As a wildflower viewing destination, the area is well-known worldwide. Japan’s Junko Tabei, the first woman to summit Mt. Everest and a lover of wildflowers who has travelled the world’s great mountain ranges, says that she had never seen anything like the rich variety and abundance of flowers as on her visit to the Spanish Pyrenees. Many species are unique and such is the variety (with around 160 endemic species) that the Pyrenees are often referred to as the Flower Garden of Europe. Of all the areas within the range, the Central Pyrenees are where the greatest variety is to be found.

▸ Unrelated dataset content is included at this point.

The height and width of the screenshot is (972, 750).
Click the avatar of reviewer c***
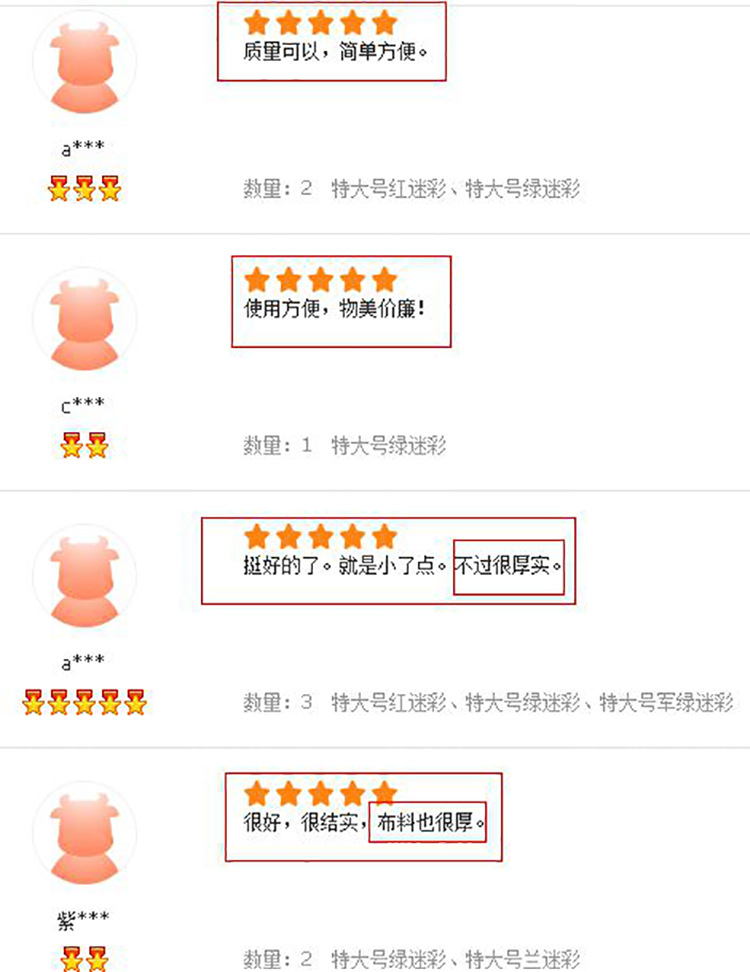point(84,320)
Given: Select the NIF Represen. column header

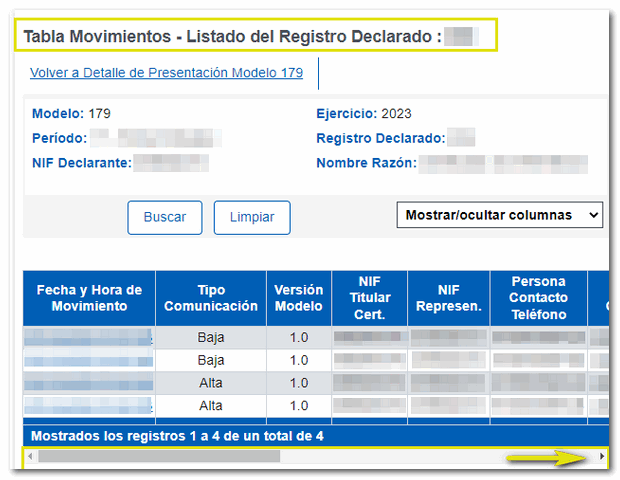Looking at the screenshot, I should pyautogui.click(x=449, y=298).
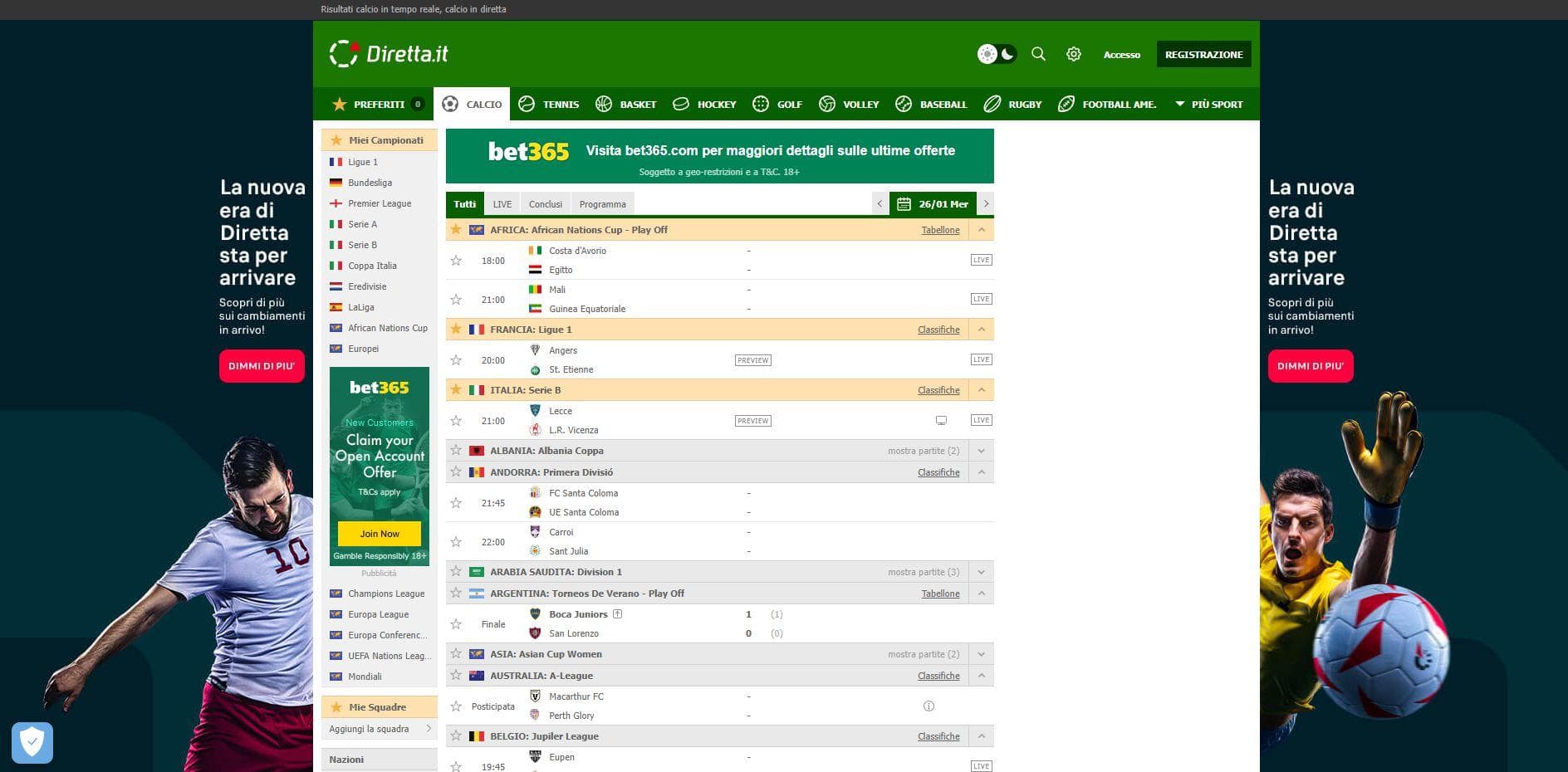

In late May and early June as the snow recedes, elegant pink snowbells and pyrenean buttercups are some of the first to emerge. Swathes of wild daffodils dotted with blue gentians, cowslips, oxslips, burnt tip orchids and carpets of pink and yellow elder-flower orchids. The bright yellows of marsh marigolds and globeflowers can be seen near mountain streams, along with purple large-flowered butterworts, delicate pink birds-eye primroses and a incredible array of moisture loving orchids. In open areas, one can see the feathery Pyrenean asphodel, along with impressive St Bruno, St Bernard and martagon lillies in shadier spots.
Two endemics especially worthy of note are the Ramonda, often in shady crevices; and, the striking Saxifraga longifolia in the limestone rocks and crags both of which are unique to the Pyrenees. In June the rare Lady’s Slipper flowers in certain valleys.
By July two more uniquely Pyrenean species emerge in meadows all over the range: the intense blue flowers and prickly silver leaves of the Pyrenean Blue Thistle and the large, elegant and purple Pyrenean Iris. Great yellow gentians and false helleborines come into flower. Delicate spring squills, cross gentians, dark red helleborine and Edelweiss continue to be present throughout this month.
Even as late as August and September, some flowers are still appearing for the first time such as the prominent blue and yellow monkshoods, the deep purple cups of the autumn crocus, and the stemless Carline Thistle.